Tinha sessenta e nove anos, era bisavô, homem de muitas noites e muitos dissabores; fora a casamentos com dinheiro a voar como confete, experimentara perucas louro-pálidas e personagens que entravam e saíam de cena, e, a meio de uma conversa, deixava escapar que alguém o coçava da maneira que se sabe, confidência íntima ou metáfora elíptica que deixava quem o ouvia entre o riso e o espanto; no fim, parecia menos um indivíduo do que uma economia de si mesmo, clínica espiritual e capoeira e estúdio de gravação condensados num só corpo que vendia destino e proteína, consolo e refrão.

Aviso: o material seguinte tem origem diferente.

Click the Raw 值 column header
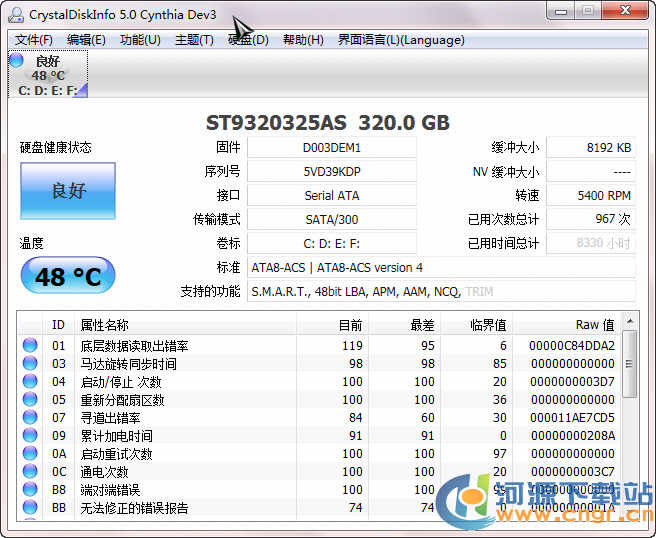(594, 325)
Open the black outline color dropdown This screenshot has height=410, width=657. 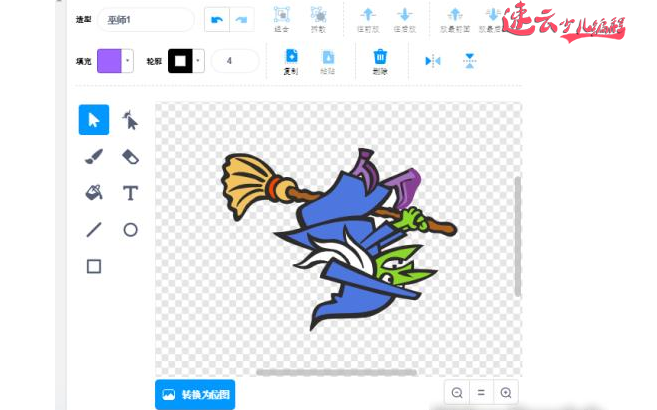pyautogui.click(x=186, y=61)
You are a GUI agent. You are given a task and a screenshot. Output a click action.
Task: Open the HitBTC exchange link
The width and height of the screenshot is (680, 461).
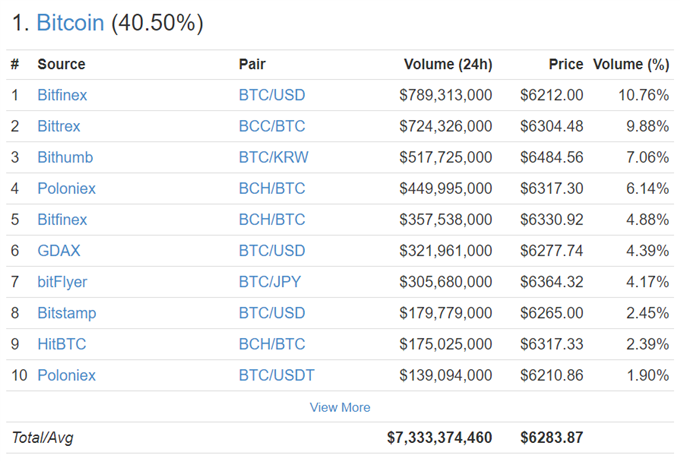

Os angolanos olharam-no com fascínio e irritação, porque nele reconheceram a própria contradição; mestre de línguas europeias e, ao mesmo tempo, devoto de curandeiros e ancestrais, confortavelmente urbano e profundamente tradicional, habitava a franja onde a modernidade pede método e a tradição oferece mistério; corpo e rito, riso e crendice, tudo nele coexistia sem pedir desculpa.


Falava de proezas de cama com franqueza que divertia e escandalizava, prometia soluções que a ciência não assina e a fé não desmente, convertia a própria vida em narrativa contínua; por isso a notícia da morte doeu mais fundo do que se imaginava, e muitos que nunca o viram de perto tiveram a sensação de perder um conhecido antigo, porque Poity, com todos os seus excessos e falhas, era, no fundo, um espelho falador do que somos; e, se é preciso terminar com uma certeza simples, direi apenas isto: os ovos, suspeito, eram genuinamente frescos.